Searchable Client-Side Encrypted Databases

April 19, 2026

The amount and size of data breaches seems nowhere near to plateauing. We do have the tools available, so this might be a question of education and sensibility. The Equifax CEO, when questioned in front of Congress after their 2017 breach, didn’t even know whether their data was encrypted at rest.

Despite this being laughable, do you even know which encryption mode you are using when hosting files on Dropbox, Google Drive, or AWS S3? In this model, as opposed to platforms like Facebook or Equifax, you own your own data, and are able to use client-side encryption as opposed to relying on the platform storing and managing keys properly for you. This is much safer, and recommended when available.

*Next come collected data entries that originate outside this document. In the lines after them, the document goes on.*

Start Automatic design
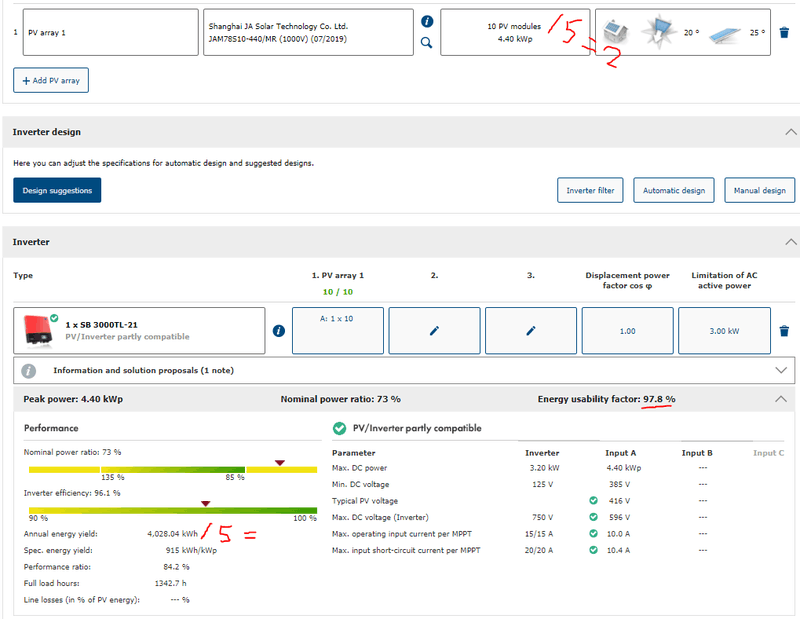click(673, 190)
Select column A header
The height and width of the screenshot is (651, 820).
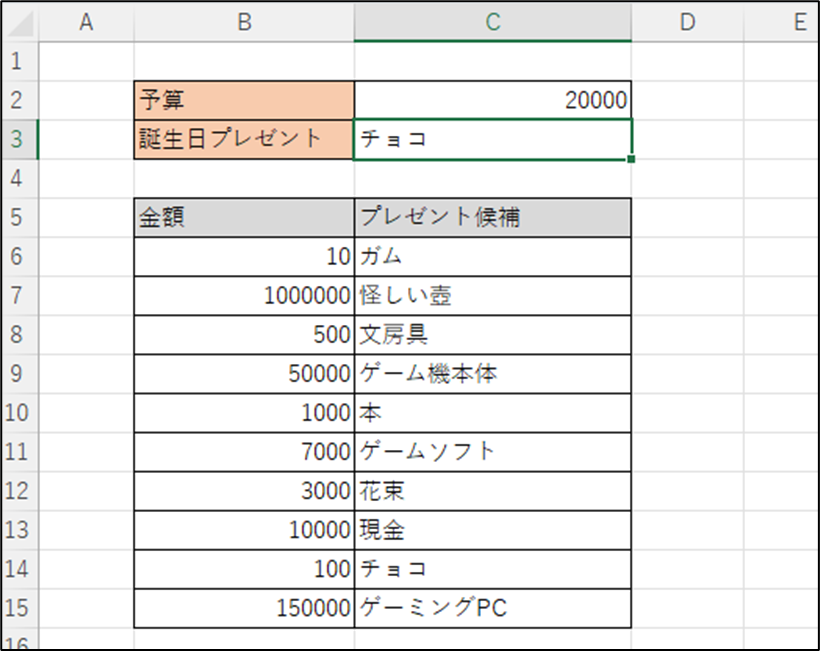pyautogui.click(x=86, y=22)
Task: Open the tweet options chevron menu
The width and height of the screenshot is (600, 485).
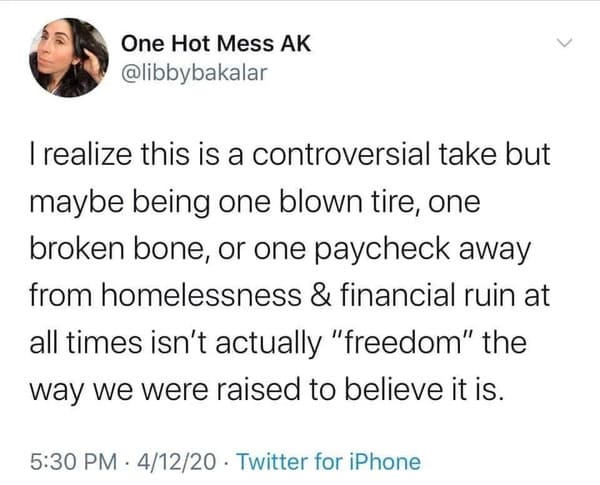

One can trivially encrypt files locally and drop them on the cloud, the only issue is that this loses advanced searchability, such as searching through photos or documents by keywords or tags. One can build indexes locally and keep them private, but this can become unwieldy very fast, as it grows and takes more storage, or if you want to have access to the same abilities on different devices. This article will focus on modern techniques to build such client-side encrypted datastores that don’t reveal anything to the server, while still retaining some form of efficient queryability.

Problem Setting
Encrypted Indexes
Schemes
Leakage Types
References

Problem Setting

Searchable encryption solves the outsourcing problem: one party delegates storage to an untrusted server while retaining search capability. The client holds all the keys. The server is honest-but-curious — it follows the protocol but tries to learn what it can from the data it sees. We trust it for availability and integrity (correct execution), not for confidentiality. We could additionally turn the indexes into authenticated data structures to get integrity proofs and only need to trust the server for availability, but that’s orthogonal to the search problem and would warrant its own article.

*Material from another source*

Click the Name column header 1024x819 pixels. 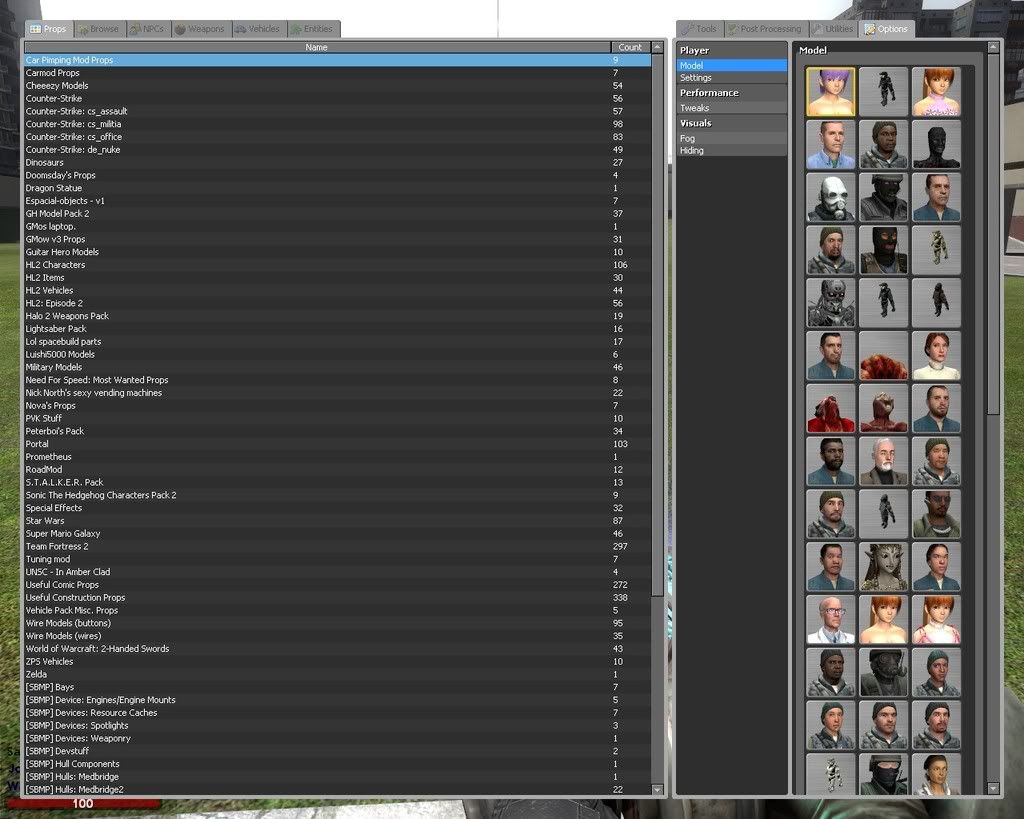(x=316, y=47)
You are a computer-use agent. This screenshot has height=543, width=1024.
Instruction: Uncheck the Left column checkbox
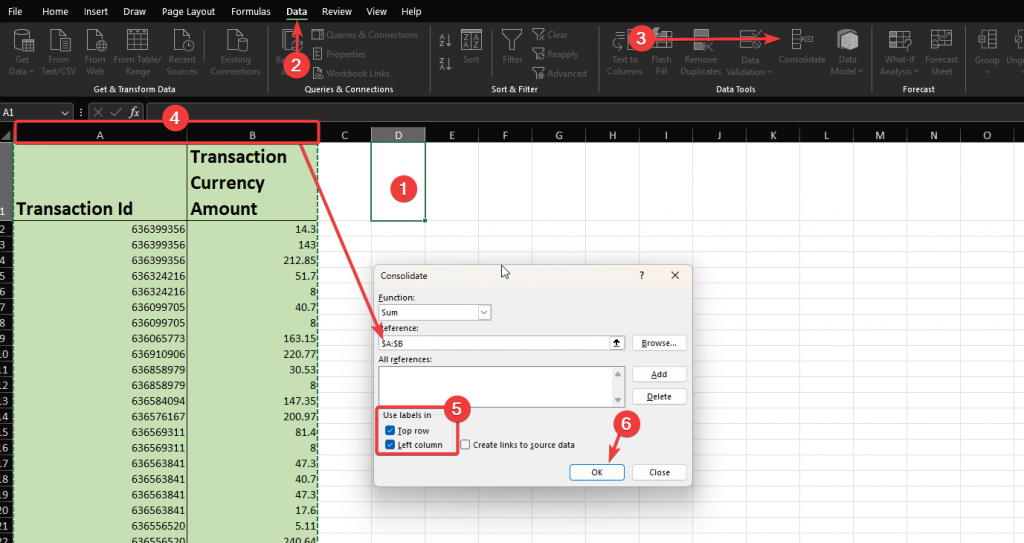pos(390,445)
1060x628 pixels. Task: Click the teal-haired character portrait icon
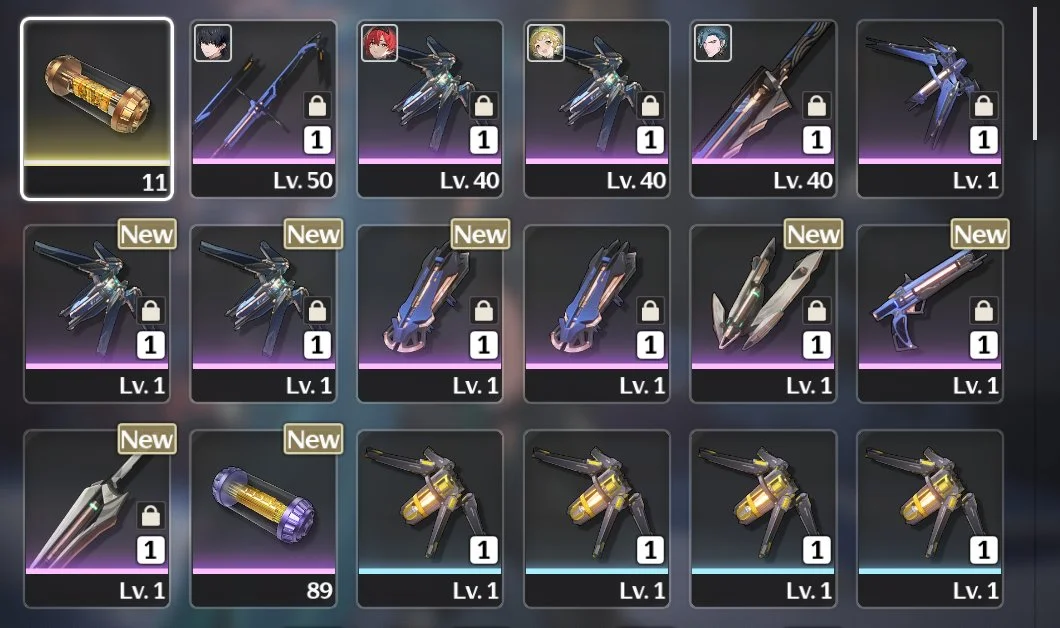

Our setting rests on four constraints: one structured problem (search), over a static dataset, with one secret holder, and trust only in math. We exclude anything that relaxes any of them, which includes all the fancy stuff that the blockchain privacy space talks about: ZK, MPC, FHE, and TEEs (1, 2, 3):

Generic computation. Our schemes exploit the specific structure of search (keyword lookup, range comparison, set membership) to build solutions that are orders of magnitude cheaper than general-purpose alternatives. FHE was briefly mentioned and can trivially solve encrypted search by evaluating an arbitrary search circuit homomorphically, and MPC can do the same through interactive secret-sharing protocols, but their generality is exactly why they’re impractical for this purpose.
Static datasets. The client encrypts the dataset once, uploads it, and then only searches. We don’t cover dynamic operations — inserting, deleting, or updating documents after the initial upload. Dynamic schemes introduce their own leakage classes (forward/backward privacy), touched on briefly in Leakage Types.
Multiple secret holders. Our model has a single client who holds all the keys. The server never contributes a secret input — it just mechanically evaluates tokens. A different class of problems arises when both parties hold private inputs that must be combined without revealing either one. Private set intersection (used by Signal for contact discovery), password authentication (OPAQUE), and Privacy Pass (blind-signed authorization tokens) all require interactive protocols where the server contributes keyed cryptographic operations. These are typically built from OPRFs and MPC primitives. They solve fundamentally different problems from outsourced search: the interactivity isn’t incidental, it’s inherent.
Trust beyond crypto. Trusted execution environments (TEEs) can solve encrypted search efficiently — code runs at near-native speed inside a hardware enclave. But the guarantee shifts from mathematical proof to hardware trust: you’re relying on Intel or AMD’s implementation being correct and side-channel resistant, which has been violated repeatedly.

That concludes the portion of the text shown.